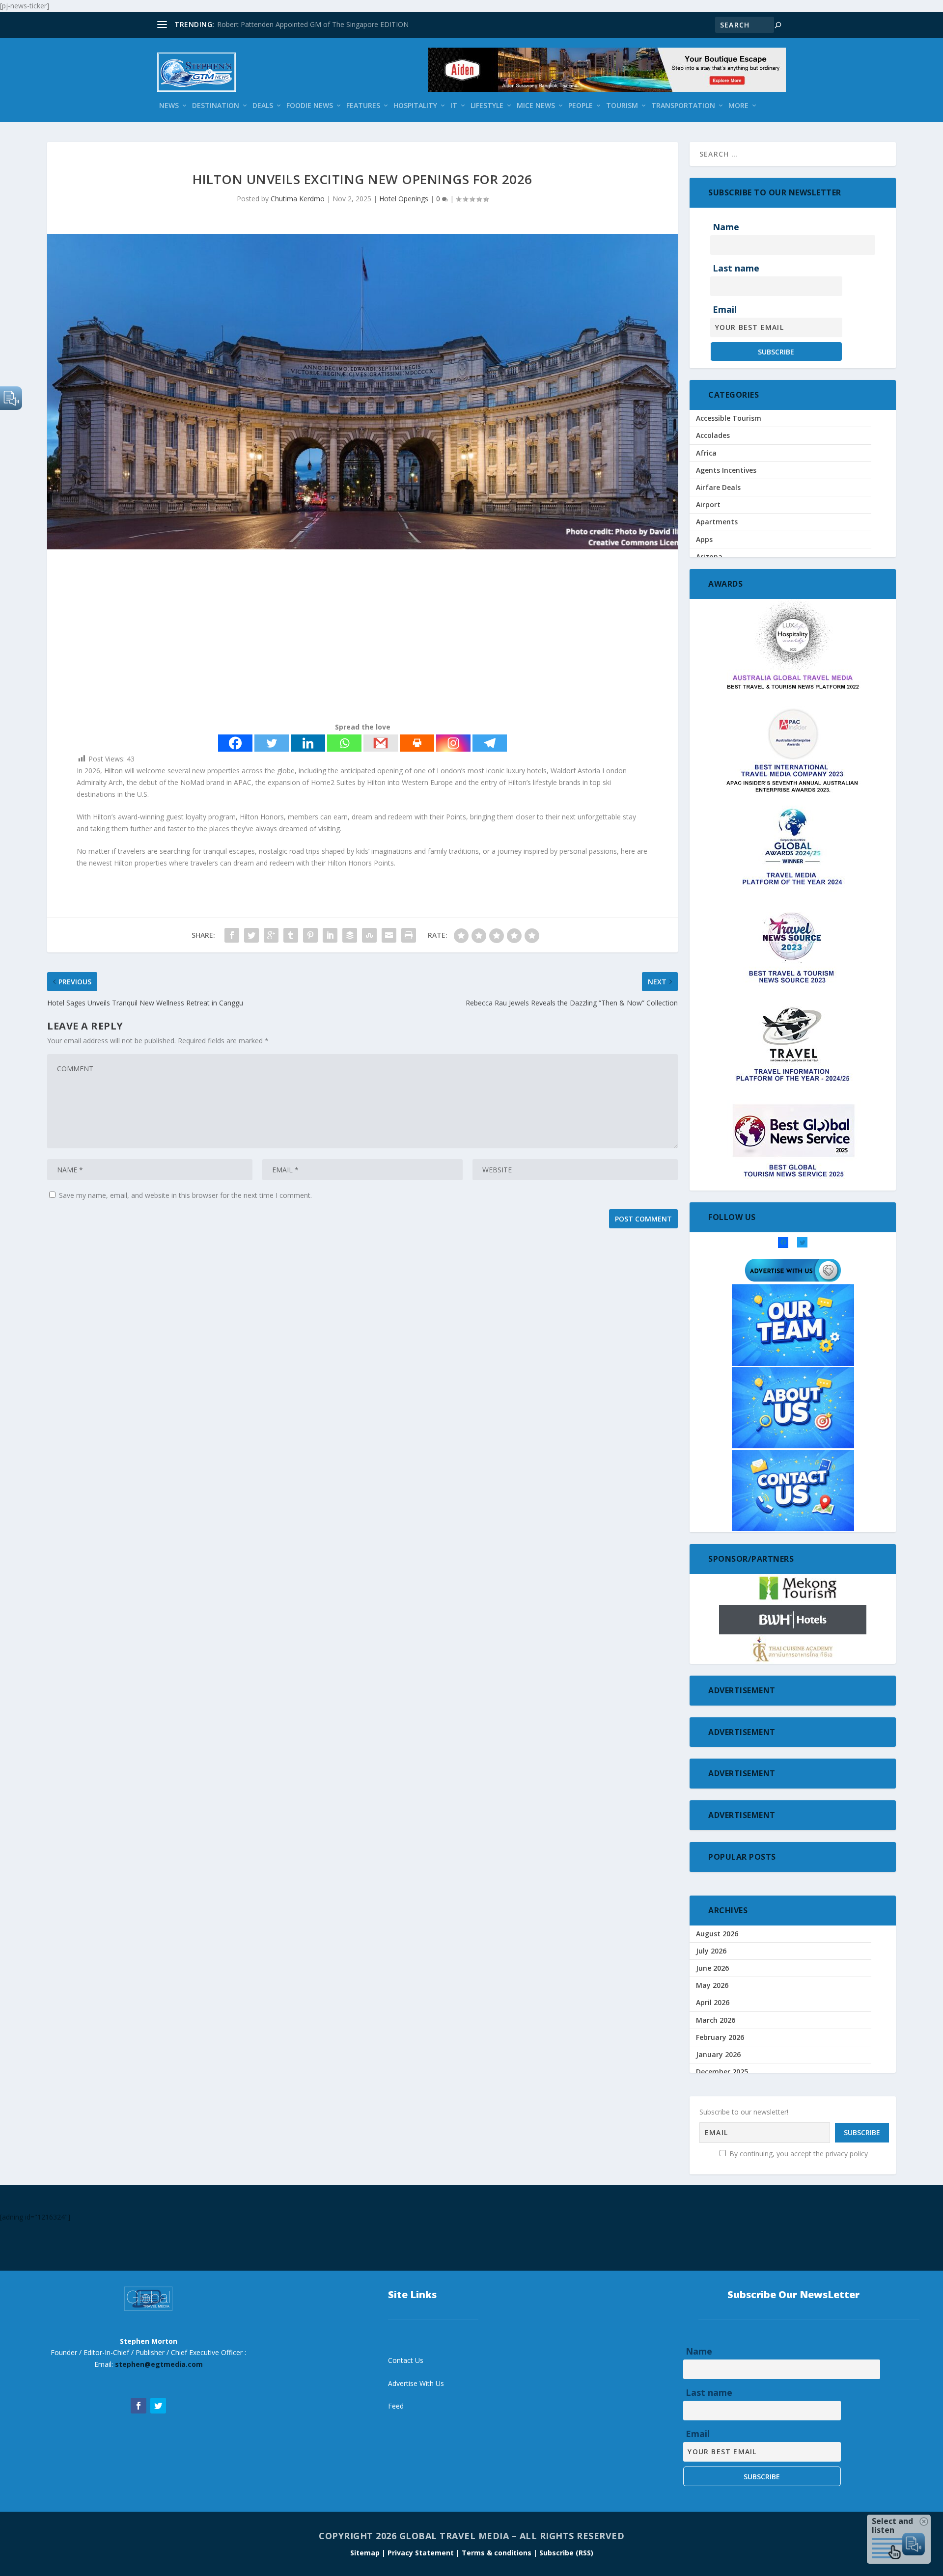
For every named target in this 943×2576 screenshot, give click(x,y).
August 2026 (717, 1933)
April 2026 (712, 2002)
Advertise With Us (416, 2383)
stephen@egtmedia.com (159, 2364)
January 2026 (718, 2054)
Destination (215, 106)
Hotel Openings (403, 198)
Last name (736, 268)
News (169, 106)
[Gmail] (380, 743)
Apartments (717, 521)
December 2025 (722, 2071)
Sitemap (366, 2552)
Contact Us (405, 2360)
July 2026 (711, 1950)
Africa (706, 453)
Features (363, 106)
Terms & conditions (497, 2552)
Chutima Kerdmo (298, 198)
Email (725, 309)
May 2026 (712, 1985)
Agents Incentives (726, 470)
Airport (708, 504)
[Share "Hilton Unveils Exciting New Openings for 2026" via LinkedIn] (330, 935)
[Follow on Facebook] (138, 2405)
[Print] (417, 743)
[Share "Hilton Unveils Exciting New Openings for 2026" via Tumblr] (291, 935)
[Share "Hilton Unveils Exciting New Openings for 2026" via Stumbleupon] (369, 935)
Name (726, 227)
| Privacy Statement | (421, 2552)
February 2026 (720, 2037)
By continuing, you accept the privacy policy (797, 2153)
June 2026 (712, 1968)
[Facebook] (235, 743)
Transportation (683, 106)
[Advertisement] (342, 637)
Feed (396, 2406)
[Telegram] (489, 743)
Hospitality (415, 106)
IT (453, 106)
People (580, 106)
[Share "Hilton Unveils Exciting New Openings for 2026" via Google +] (271, 935)
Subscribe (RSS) (566, 2552)
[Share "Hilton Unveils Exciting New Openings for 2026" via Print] (408, 935)
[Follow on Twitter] (158, 2405)
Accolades (713, 435)
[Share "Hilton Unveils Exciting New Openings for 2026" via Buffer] (350, 935)
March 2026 (715, 2020)
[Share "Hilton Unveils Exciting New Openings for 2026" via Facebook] (232, 935)
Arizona (709, 556)
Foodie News (309, 106)
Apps (704, 539)
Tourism (622, 106)
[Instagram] (453, 743)
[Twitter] (271, 743)
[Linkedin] (308, 743)
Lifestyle (487, 106)
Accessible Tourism (728, 418)
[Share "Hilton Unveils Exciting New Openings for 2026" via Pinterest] (310, 935)
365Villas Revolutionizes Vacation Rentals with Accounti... (307, 24)
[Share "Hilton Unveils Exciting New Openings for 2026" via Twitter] (251, 935)
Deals (262, 106)
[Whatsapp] (344, 743)
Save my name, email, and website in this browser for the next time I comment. (185, 1195)
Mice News (536, 106)
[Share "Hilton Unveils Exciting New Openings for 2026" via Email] (389, 935)
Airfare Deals (718, 487)
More (738, 106)
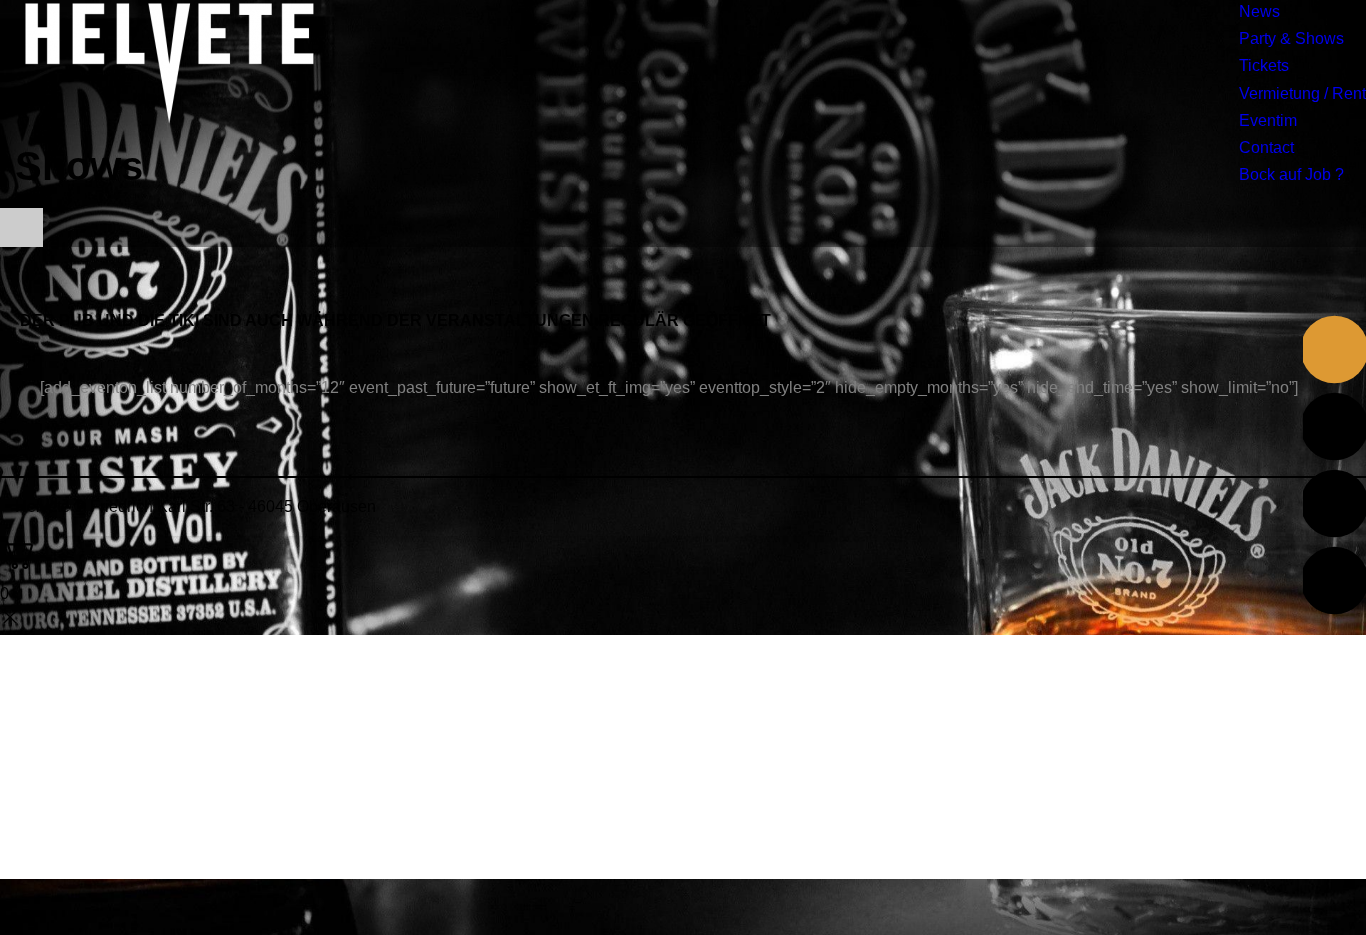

▶ [WHAT THE EXERCISE ASKS] Check each line of the material above for the string "Hilton". Please count those that have it and reply with the number only.

▶ [WRITTEN SOLUTION] 10